* _REQUIRED WORK_: In the blog entries below, copy word for word the part that opens with the words "Did Michelle Rhee's" and closes with "by USA TODAY.".

* _PASSAGE TO READ_:
________________

Thursday, March 31, 2011

Time capsule

Bill Douglas could have--if circumstances were a little different--been President. In that light it's more than a little strange to see him as a monosyllabic guest on a silly TV game show. Of course it does seem pretty sophisticated, as silly game shows go.

Wednesday, March 30, 2011

Apple polishing

Did Michelle Rhee's record turning around the schools in DC seem too good to be true? Well, it looks like there's a reason for that.

On the 2009 reading test, for example, seventh-graders in one Noyes classroom averaged 12.7 wrong-to-right erasures per student on answer sheets; the average for seventh-graders in all D.C. schools on that test was less than 1. The odds are better for winning the Powerball grand prize than having that many erasures by chance, according to statisticians consulted by USA TODAY.
"This is an abnormal pattern," says Thomas Haladyna, a professor emeritus at Arizona State University who has studied testing for 20 years.

________________

* _SUPPLIED INFORMATION_:
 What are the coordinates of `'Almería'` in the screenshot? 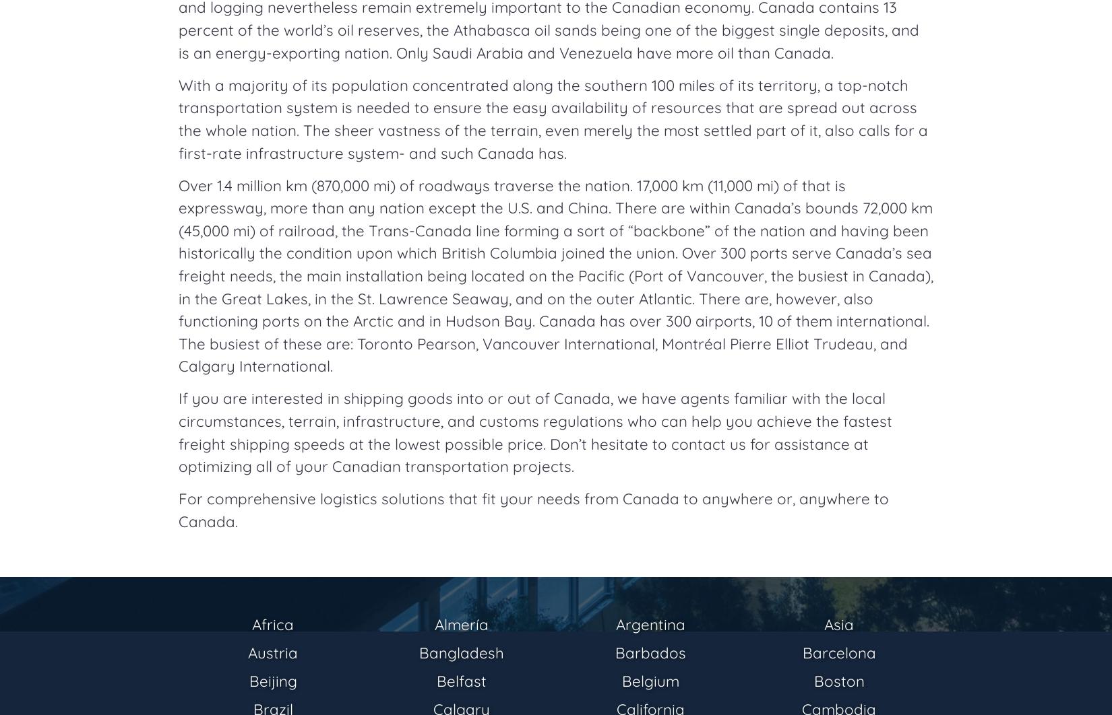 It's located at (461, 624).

________________

* _WORKED SOLUTION_:
Did Michelle Rhee's record turning around the schools in DC seem too good to be true? Well, it looks like there's a reason for that.

On the 2009 reading test, for example, seventh-graders in one Noyes classroom averaged 12.7 wrong-to-right erasures per student on answer sheets; the average for seventh-graders in all D.C. schools on that test was less than 1. The odds are better for winning the Powerball grand prize than having that many erasures by chance, according to statisticians consulted by USA TODAY.